--- Available data ---

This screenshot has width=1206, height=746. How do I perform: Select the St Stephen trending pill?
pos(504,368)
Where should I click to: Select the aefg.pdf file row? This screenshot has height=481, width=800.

---
--- Available data ---

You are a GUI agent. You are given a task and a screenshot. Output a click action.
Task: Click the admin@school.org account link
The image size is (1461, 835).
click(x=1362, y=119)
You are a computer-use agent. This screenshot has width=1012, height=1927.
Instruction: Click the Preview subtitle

---

Task instructions:
Please give the number of lines above containing "agent" and nothing else.

Answer below:
2